• EXERCISE DETAILS
Repeat each line of the data exactly as written.

• PROVIDED RECORDS

# # #

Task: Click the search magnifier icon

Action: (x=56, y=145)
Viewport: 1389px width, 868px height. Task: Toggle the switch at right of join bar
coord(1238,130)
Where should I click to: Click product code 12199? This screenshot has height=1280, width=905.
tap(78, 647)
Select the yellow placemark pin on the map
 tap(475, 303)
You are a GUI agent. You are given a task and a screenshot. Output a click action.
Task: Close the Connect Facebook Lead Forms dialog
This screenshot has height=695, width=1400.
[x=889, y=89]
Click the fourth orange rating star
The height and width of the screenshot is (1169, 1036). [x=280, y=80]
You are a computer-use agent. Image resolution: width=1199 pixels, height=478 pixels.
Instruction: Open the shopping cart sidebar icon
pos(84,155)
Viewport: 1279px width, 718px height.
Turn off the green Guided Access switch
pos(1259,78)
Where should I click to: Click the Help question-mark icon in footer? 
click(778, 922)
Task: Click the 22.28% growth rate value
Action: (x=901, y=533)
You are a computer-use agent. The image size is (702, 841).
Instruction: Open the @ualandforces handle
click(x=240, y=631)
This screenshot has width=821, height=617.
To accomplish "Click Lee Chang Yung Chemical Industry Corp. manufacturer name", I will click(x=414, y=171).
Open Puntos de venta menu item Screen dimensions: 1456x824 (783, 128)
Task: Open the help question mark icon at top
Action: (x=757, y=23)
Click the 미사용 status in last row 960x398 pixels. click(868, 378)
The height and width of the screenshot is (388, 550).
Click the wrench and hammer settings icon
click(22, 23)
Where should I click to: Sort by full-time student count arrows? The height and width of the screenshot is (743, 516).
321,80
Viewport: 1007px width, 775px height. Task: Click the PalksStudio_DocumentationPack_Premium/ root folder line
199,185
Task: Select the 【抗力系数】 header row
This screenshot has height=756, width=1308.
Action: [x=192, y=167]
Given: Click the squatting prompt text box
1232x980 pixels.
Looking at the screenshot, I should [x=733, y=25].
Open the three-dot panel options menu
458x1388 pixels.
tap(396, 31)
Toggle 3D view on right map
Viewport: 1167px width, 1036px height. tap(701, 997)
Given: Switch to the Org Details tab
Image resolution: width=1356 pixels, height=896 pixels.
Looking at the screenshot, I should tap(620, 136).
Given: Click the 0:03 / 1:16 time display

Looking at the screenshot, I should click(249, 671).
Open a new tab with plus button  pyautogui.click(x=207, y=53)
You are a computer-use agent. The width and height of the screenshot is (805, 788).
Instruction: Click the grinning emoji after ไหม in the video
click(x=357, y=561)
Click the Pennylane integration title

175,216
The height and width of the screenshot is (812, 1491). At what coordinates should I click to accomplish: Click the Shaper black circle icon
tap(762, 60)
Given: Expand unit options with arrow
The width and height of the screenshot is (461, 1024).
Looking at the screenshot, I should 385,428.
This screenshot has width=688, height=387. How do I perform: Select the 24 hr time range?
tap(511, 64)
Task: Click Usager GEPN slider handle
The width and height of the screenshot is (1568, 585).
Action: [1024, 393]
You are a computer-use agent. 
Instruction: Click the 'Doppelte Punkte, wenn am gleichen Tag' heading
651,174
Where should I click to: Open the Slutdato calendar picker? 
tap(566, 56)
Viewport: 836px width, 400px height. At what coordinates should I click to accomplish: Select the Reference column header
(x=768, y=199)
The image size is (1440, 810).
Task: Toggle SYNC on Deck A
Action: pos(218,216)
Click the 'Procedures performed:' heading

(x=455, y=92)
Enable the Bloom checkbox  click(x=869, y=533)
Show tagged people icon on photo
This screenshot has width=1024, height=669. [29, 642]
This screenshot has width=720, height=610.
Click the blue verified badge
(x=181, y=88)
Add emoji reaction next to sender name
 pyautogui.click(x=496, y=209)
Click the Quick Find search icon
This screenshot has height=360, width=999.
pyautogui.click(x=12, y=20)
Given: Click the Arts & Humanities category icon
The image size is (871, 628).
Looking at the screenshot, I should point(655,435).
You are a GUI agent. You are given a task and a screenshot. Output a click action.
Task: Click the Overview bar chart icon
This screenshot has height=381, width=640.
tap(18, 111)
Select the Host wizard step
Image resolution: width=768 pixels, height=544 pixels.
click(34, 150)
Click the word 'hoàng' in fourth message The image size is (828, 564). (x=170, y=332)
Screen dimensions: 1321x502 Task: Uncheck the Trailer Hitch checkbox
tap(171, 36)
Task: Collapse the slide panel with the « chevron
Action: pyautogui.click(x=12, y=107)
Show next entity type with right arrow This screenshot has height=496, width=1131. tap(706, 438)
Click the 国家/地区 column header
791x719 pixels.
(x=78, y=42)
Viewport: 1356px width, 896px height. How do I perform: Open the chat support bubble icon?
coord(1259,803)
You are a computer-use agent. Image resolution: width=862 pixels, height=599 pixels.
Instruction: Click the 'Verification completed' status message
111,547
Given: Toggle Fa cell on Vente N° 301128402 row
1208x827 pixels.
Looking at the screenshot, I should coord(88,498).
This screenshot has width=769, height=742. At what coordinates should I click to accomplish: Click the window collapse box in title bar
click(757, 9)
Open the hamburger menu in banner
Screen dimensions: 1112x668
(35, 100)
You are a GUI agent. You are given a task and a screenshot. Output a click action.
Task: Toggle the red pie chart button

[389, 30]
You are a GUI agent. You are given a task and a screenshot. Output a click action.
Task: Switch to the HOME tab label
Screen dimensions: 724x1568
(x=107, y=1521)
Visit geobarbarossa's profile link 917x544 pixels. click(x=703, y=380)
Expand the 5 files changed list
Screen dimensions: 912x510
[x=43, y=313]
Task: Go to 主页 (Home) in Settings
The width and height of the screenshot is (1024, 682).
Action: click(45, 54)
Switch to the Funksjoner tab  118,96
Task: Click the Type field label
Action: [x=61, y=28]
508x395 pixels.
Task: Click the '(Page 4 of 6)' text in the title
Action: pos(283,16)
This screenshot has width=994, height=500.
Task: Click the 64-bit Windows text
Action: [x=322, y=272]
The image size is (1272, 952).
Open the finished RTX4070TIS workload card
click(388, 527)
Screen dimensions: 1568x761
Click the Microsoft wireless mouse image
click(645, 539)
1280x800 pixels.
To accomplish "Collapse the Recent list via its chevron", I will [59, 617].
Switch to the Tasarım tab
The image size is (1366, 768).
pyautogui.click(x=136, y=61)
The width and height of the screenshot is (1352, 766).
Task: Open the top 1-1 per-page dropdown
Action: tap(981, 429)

# # #

• YOUR RESPONSE
Task: Click the search magnifier icon

Action: (x=56, y=145)
Viewport: 1389px width, 868px height. Task: Toggle the switch at right of join bar
coord(1238,130)
Where should I click to: Click product code 12199? This screenshot has height=1280, width=905.
tap(78, 647)
Select the yellow placemark pin on the map
 tap(475, 303)
You are a GUI agent. You are given a task and a screenshot. Output a click action.
Task: Close the Connect Facebook Lead Forms dialog
This screenshot has height=695, width=1400.
[x=889, y=89]
Click the fourth orange rating star
The height and width of the screenshot is (1169, 1036). [x=280, y=80]
You are a computer-use agent. Image resolution: width=1199 pixels, height=478 pixels.
Instruction: Open the shopping cart sidebar icon
pos(84,155)
Viewport: 1279px width, 718px height.
Turn off the green Guided Access switch
pos(1259,78)
Where should I click to: Click the Help question-mark icon in footer? 
click(778, 922)
Task: Click the 22.28% growth rate value
Action: (x=901, y=533)
You are a computer-use agent. The image size is (702, 841).
Instruction: Open the @ualandforces handle
click(x=240, y=631)
This screenshot has width=821, height=617.
To accomplish "Click Lee Chang Yung Chemical Industry Corp. manufacturer name", I will click(x=414, y=171).
Open Puntos de venta menu item Screen dimensions: 1456x824 (783, 128)
Task: Open the help question mark icon at top
Action: (x=757, y=23)
Click the 미사용 status in last row 960x398 pixels. click(868, 378)
The height and width of the screenshot is (388, 550).
Click the wrench and hammer settings icon
click(22, 23)
Where should I click to: Sort by full-time student count arrows? The height and width of the screenshot is (743, 516).
321,80
Viewport: 1007px width, 775px height. Task: Click the PalksStudio_DocumentationPack_Premium/ root folder line
199,185
Task: Select the 【抗力系数】 header row
This screenshot has height=756, width=1308.
Action: [x=192, y=167]
Given: Click the squatting prompt text box
1232x980 pixels.
Looking at the screenshot, I should [x=733, y=25].
Open the three-dot panel options menu
458x1388 pixels.
tap(396, 31)
Toggle 3D view on right map
Viewport: 1167px width, 1036px height. tap(701, 997)
Given: Switch to the Org Details tab
Image resolution: width=1356 pixels, height=896 pixels.
Looking at the screenshot, I should tap(620, 136).
Given: Click the 0:03 / 1:16 time display

Looking at the screenshot, I should click(249, 671).
Open a new tab with plus button  pyautogui.click(x=207, y=53)
You are a computer-use agent. The width and height of the screenshot is (805, 788).
Instruction: Click the grinning emoji after ไหม in the video
click(x=357, y=561)
Click the Pennylane integration title

175,216
The height and width of the screenshot is (812, 1491). At what coordinates should I click to accomplish: Click the Shaper black circle icon
tap(762, 60)
Given: Expand unit options with arrow
The width and height of the screenshot is (461, 1024).
Looking at the screenshot, I should 385,428.
This screenshot has width=688, height=387. How do I perform: Select the 24 hr time range?
tap(511, 64)
Task: Click Usager GEPN slider handle
The width and height of the screenshot is (1568, 585).
Action: [1024, 393]
You are a computer-use agent. 
Instruction: Click the 'Doppelte Punkte, wenn am gleichen Tag' heading
651,174
Where should I click to: Open the Slutdato calendar picker? 
tap(566, 56)
Viewport: 836px width, 400px height. At what coordinates should I click to accomplish: Select the Reference column header
(x=768, y=199)
The image size is (1440, 810).
Task: Toggle SYNC on Deck A
Action: pos(218,216)
Click the 'Procedures performed:' heading

(x=455, y=92)
Enable the Bloom checkbox  click(x=869, y=533)
Show tagged people icon on photo
This screenshot has width=1024, height=669. [29, 642]
This screenshot has width=720, height=610.
Click the blue verified badge
(x=181, y=88)
Add emoji reaction next to sender name
 pyautogui.click(x=496, y=209)
Click the Quick Find search icon
This screenshot has height=360, width=999.
pyautogui.click(x=12, y=20)
Given: Click the Arts & Humanities category icon
The image size is (871, 628).
Looking at the screenshot, I should point(655,435).
You are a GUI agent. You are given a task and a screenshot. Output a click action.
Task: Click the Overview bar chart icon
This screenshot has height=381, width=640.
tap(18, 111)
Select the Host wizard step
Image resolution: width=768 pixels, height=544 pixels.
click(34, 150)
Click the word 'hoàng' in fourth message The image size is (828, 564). (x=170, y=332)
Screen dimensions: 1321x502 Task: Uncheck the Trailer Hitch checkbox
tap(171, 36)
Task: Collapse the slide panel with the « chevron
Action: pyautogui.click(x=12, y=107)
Show next entity type with right arrow This screenshot has height=496, width=1131. tap(706, 438)
Click the 国家/地区 column header
791x719 pixels.
(x=78, y=42)
Viewport: 1356px width, 896px height. How do I perform: Open the chat support bubble icon?
coord(1259,803)
You are a computer-use agent. Image resolution: width=862 pixels, height=599 pixels.
Instruction: Click the 'Verification completed' status message
111,547
Given: Toggle Fa cell on Vente N° 301128402 row
1208x827 pixels.
Looking at the screenshot, I should coord(88,498).
This screenshot has width=769, height=742. At what coordinates should I click to accomplish: Click the window collapse box in title bar
click(757, 9)
Open the hamburger menu in banner
Screen dimensions: 1112x668
(35, 100)
You are a GUI agent. You are given a task and a screenshot. Output a click action.
Task: Toggle the red pie chart button

[389, 30]
You are a GUI agent. You are given a task and a screenshot. Output a click action.
Task: Switch to the HOME tab label
Screen dimensions: 724x1568
(x=107, y=1521)
Visit geobarbarossa's profile link 917x544 pixels. click(x=703, y=380)
Expand the 5 files changed list
Screen dimensions: 912x510
[x=43, y=313]
Task: Go to 主页 (Home) in Settings
The width and height of the screenshot is (1024, 682).
Action: click(45, 54)
Switch to the Funksjoner tab  118,96
Task: Click the Type field label
Action: [x=61, y=28]
508x395 pixels.
Task: Click the '(Page 4 of 6)' text in the title
Action: pos(283,16)
This screenshot has width=994, height=500.
Task: Click the 64-bit Windows text
Action: [x=322, y=272]
The image size is (1272, 952).
Open the finished RTX4070TIS workload card
click(388, 527)
Screen dimensions: 1568x761
Click the Microsoft wireless mouse image
click(645, 539)
1280x800 pixels.
To accomplish "Collapse the Recent list via its chevron", I will [59, 617].
Switch to the Tasarım tab
The image size is (1366, 768).
pyautogui.click(x=136, y=61)
The width and height of the screenshot is (1352, 766).
Task: Open the top 1-1 per-page dropdown
Action: tap(981, 429)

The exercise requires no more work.